ENSAE Paris - École d'ingénieurs pour l'économie, la data science, la finance et l'actuariat

Machine Learning for Natural Language Processing

Objective

Course Objectives

  • Understand the basic principles of natural language processing (NLP).
  • Acquire knowledge of classical (statistics) and modern (deep learning, transformers) models.
  • Master the techniques of representing text and training language models.
  • Discover recent applications: RAG, multimodality, agents.
  • Be familiar with issues related to AI project management and current trends (ethics, sustainability, specialized models).

Planning

Program

1. Morphology and Tokenization

  • Basics: morphemes, inflection, derivation, composition.
  • Standardization techniques: stemming, lemmatization.
  • Tokenization: words, characters, subwords (WordPiece, BPE, Unigram).
  • Impact of tokenization choices on LLMs.

2. Vector representation of words and documents

  • Bag of words, TF-IDF.
  • Limits of classical representations.
  • Distributional hypothesis, co-occurrences, LSA/LSI.
  • Word2Vec, GloVe, neural embeddings.

3. Language Templates

  • Definitions: probability of a sequence of words.
  • Statistical models n-gram, Markov, backoff, Kneser-Ney.
  • Evaluation: cross-entropy, perplexity.
  • Transition to neural models: Bengio networks, Word2Vec.

4. Neural Networks and Transformers

  • The problem of the long context.
  • Attention mechanism and self-attention.
  • Multi-head attention and positional embeddings.
  • Transformer architecture (encoders, decoders, blocks).
  • Text generation (sampling, top-k, top-p, temperature).

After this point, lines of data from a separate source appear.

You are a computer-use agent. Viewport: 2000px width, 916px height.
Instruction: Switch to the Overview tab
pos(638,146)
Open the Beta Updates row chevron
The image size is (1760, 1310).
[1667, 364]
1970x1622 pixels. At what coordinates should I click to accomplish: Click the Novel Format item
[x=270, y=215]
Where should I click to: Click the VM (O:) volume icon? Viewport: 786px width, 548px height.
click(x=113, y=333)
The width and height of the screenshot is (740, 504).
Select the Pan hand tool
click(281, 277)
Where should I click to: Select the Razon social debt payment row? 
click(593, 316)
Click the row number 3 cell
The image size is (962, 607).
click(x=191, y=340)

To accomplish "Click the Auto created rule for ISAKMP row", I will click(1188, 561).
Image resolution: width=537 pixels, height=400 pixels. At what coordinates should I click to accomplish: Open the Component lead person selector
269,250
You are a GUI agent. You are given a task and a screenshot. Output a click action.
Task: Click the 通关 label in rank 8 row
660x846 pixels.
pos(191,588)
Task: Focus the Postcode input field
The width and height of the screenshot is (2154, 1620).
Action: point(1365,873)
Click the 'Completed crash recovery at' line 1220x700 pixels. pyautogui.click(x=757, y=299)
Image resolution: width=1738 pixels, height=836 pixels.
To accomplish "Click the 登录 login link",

5. Encoders and contextual embeddings

  • Limitations of static embeddings.
  • BERT and its variants (RoBERTa, XLM-R, CamemBERT, FlauBERT).
  • Pre-training (masked language modeling, next sentence prediction).
  • Applications: classification, NER, translation.

6. Prompt Engineering and LLMs

  • Prompt design principles.
  • Contextualization, roles and personas.
  • Iteration, adjustments, error analysis.
  • Professional applications of LLMs.
  • Limitations and biases.

7. Retrieval-Augmented Generation (RAG)

  • Classic information search: BM25, bag of words.
  • Integration of embeddings and neural motors.
  • RAG architecture: research + generation.
  • Applications (chatbots, augmented search engines).

8. AI Project Management

  • Specificities of classic AI vs. IT projects.
  • Methodologies (waterfall, agile, MLOps).
  • Roles in an AI team.
  • Data: collection, annotation, quality, learning curves.
  • Metrics, baseline, improvement iterations.

9. Current Trends in NLP

  • Multimodality (text + image, audio, video).
  • Multilingual and cross-lingual templates.
  • Domain-specific LLMs.
  • Small language models.
  • Sustainability and energy impact.
  • Agentic AI, ethics and responsibility.